NEW DELHI: Bharat Biotech International Ltd has started massive phase 3 clinical trials of its covid-19 ‘Covaxin’ vaccine. The company plans to enroll 26,000 participants in total, making it the first phase 3 efficacy study for a COVID-19 vaccine and the largest efficacy trial ever conducted in India.
As part of the trial, 26,000 participants will enroll at 25 trial sites across the country over the next several months. The trial volunteers will receive two intramuscular injections approximately 28 days apart.
Volunteers wishing to participate in this trial must be 18 years or older. Participants will be equally randomized to receive two 6-microgram (mcg) injections of Covaxin or two injections of a placebo. The trial is double-blind, so researchers, participants and the company will not know who is assigned to which group, the company said in a statement.
Covaxin has so far been evaluated in 1,000 participants in phase 1 and 2 clinical trials, and the company said the results showed promising safety and immunogenicity data.
Of the 25 sites, eight have received approval from their respective ethics committees for the clinical trial, based on data from the government’s clinical trial registry. Per clinical trial guidelines, each trial site has its own ethics committee that oversees whether the trial conducted at the site complies with study ethics and protocol.
On Wednesday, Aligarh Muslim University (AMU) Vice Chancellor Tariq Mansoor said he has signed up to be the first volunteer for the trials at the university.
According to the trial protocol, the primary endpoint of the late-stage trial, which is used to determine the efficacy of a vaccine, will be to see if the two-dose injection can prevent a patient from developing COVID-19 symptoms. The secondary endpoint will be to measure the efficacy of the vaccine in preventing severe disease symptoms in a patient and death.
Bharat Biotech CEO Sai Prasad had said last month that the company plans to launch its covid-19 vaccine, Covaxin, by June next year, unless the government decides to grant the vaccine an emergency use authorization. before that, based on previous data. phases of clinical trials.
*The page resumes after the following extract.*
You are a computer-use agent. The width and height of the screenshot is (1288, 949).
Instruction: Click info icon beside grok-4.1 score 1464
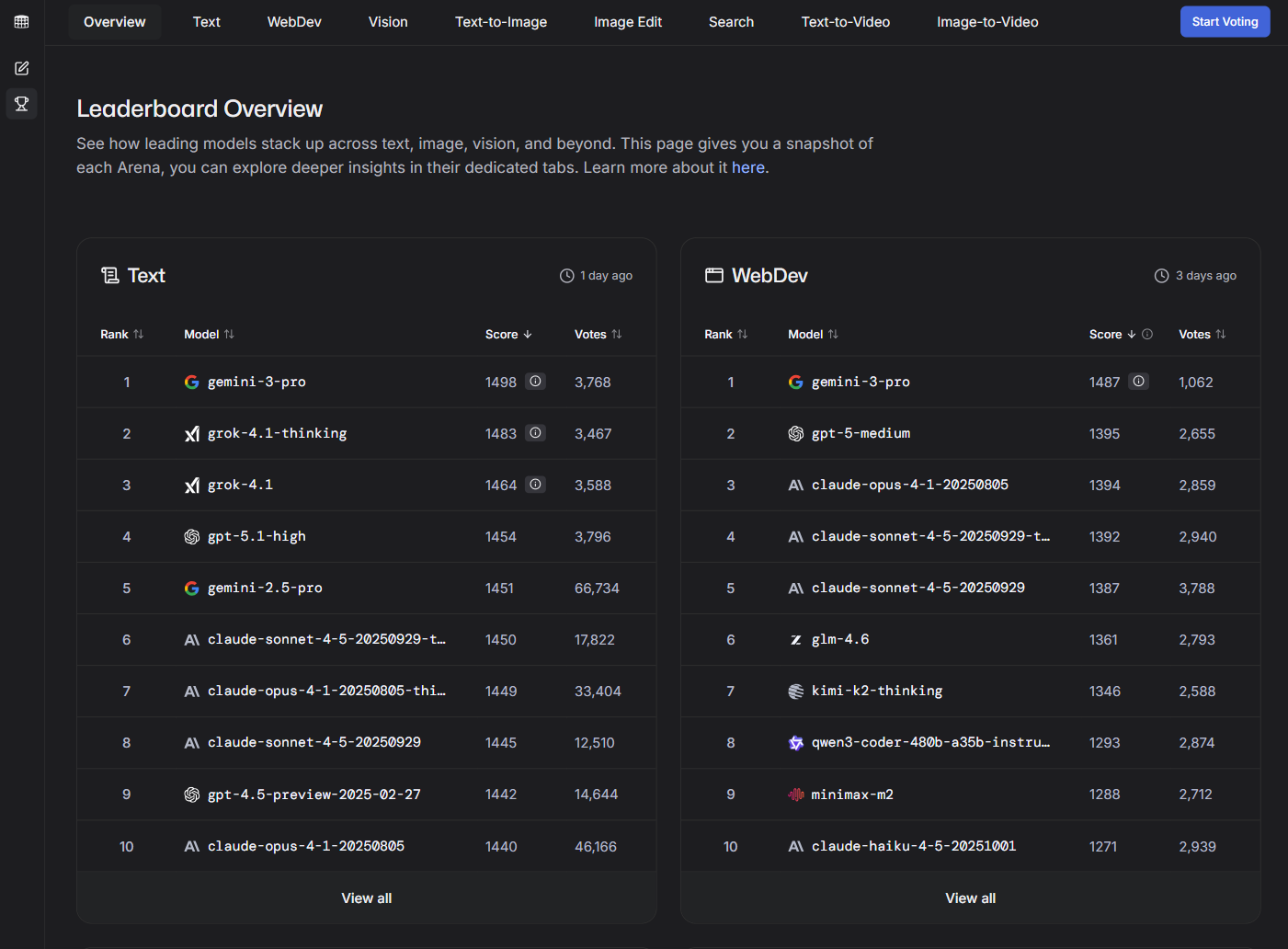click(x=535, y=485)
If the efficacy data is strong, it could be launched in February, making it the second vaccine likely to be launched in India after Covishield from the Serum Institute of India.
The company spends around ₹150 crore in phase 3 trial and another ₹120-150 crore in the creation of a new facility that will be operational in December, Prasad said.
Bharat Biotech has started manufacturing some at-risk doses at its Hyderabad plant, using its current capacity of around 150 million doses a year.
In addition to establishing a new plant, the company is also exploring the use of a third facility for Covaxin production.
“We are also exploring in another city in India where we have access to a large-scale facility like the one we have in Hyderabad to make Covaxin and use that (and the new plant), scale it even north of 500 million to 1 billion doses. a year, “Prasad had said.